# Air Sac Tracking Prototype code
Lara S. Burchardt & Wim Pouw

lara.burchardt@donders.ru.nl

Next to body movements and acoustics, we would also like to track the air sac's inflation of the Siamangs. The air sac naturally forms a spherical(3D) or circular (2D) shape, and such shapes are retrievable from an image using the hough transform, and a bit of pre-processing of the images to get the optimal representation of the relevent edges of the air sac.

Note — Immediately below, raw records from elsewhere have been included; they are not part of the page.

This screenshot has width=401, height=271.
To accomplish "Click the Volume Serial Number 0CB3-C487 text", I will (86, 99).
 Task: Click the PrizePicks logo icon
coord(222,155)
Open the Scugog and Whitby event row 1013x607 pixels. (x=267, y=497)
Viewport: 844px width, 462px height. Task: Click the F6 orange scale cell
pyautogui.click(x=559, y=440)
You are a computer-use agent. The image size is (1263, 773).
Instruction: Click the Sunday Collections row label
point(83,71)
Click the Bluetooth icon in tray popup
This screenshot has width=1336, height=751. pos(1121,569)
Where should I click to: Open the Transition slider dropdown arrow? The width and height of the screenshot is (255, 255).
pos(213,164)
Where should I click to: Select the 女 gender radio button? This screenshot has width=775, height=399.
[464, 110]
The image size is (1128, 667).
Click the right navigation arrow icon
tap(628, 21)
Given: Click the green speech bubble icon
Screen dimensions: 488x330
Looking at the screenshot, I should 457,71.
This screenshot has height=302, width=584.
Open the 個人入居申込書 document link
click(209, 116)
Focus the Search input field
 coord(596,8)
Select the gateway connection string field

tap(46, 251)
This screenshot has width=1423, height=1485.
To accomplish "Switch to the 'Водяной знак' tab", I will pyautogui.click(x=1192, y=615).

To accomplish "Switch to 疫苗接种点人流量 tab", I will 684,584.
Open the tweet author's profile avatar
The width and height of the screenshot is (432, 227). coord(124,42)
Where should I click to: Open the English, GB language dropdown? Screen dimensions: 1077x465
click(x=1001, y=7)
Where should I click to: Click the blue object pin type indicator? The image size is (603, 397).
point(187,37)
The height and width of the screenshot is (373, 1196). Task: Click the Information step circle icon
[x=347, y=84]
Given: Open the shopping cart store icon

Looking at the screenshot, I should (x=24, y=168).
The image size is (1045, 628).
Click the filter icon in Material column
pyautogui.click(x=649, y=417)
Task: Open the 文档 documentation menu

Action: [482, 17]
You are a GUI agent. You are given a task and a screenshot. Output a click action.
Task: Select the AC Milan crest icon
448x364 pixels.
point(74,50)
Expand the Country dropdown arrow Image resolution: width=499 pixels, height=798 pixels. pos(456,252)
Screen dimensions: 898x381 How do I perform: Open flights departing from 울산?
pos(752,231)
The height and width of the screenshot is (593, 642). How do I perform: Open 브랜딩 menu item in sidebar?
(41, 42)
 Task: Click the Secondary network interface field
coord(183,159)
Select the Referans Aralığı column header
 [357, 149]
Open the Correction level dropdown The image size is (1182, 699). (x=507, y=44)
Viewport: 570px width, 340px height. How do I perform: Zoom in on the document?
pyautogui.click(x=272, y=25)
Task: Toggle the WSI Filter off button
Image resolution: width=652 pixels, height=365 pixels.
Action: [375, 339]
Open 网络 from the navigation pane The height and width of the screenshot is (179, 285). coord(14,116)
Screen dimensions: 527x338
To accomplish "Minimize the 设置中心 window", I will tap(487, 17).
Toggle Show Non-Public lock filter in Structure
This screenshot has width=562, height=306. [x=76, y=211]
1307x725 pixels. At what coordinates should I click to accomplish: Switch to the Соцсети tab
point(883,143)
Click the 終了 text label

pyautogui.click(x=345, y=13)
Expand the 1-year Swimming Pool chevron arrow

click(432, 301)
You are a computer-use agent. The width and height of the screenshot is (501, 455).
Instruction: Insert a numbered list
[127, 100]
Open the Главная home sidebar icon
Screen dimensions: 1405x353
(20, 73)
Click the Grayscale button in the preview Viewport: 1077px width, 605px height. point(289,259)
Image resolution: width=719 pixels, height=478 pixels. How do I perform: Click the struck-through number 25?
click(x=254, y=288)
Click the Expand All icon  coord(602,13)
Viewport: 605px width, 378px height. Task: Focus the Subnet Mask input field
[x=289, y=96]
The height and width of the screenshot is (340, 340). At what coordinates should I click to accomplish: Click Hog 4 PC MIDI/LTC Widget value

This code takes as input a sample video with a close up of a Siamang, and then tracks the air sac when it takes a sufficiently circular shape. The result is shown below; it is not perfect, but with a bit of smoothing this can function as a good air sac tracker. This code is very much under development, there are many ways to improve further.

In [23]:
# import the necessary packages
import numpy as np
import argparse
import cv2
import pandas as pd
from skimage import io, feature, color, measure, draw, img_as_float
import numpy as np
import csv
import random2
import statistics
import scipy
from scipy import signal

import matplotlib.pyplot as plt

#resused code from 
#https://pyimagesearch.com/2014/07/21/detecting-circles-images-using-opencv-hough-circles/
#https://stackoverflow.com/questions/31705355/how-to-detect-circlular-region-in-images-and-centre-it-with-python

## Circular Tracker

First approach: Using a video sample as input, the user first defines a region of interest in which to look for circular objects.
After a few pre-processing steps to increase tracking success, the Hough Transform is used to find circles. 
The radius and position of the circle is saved together with the used parameter combination used in pre-processing and tracking. 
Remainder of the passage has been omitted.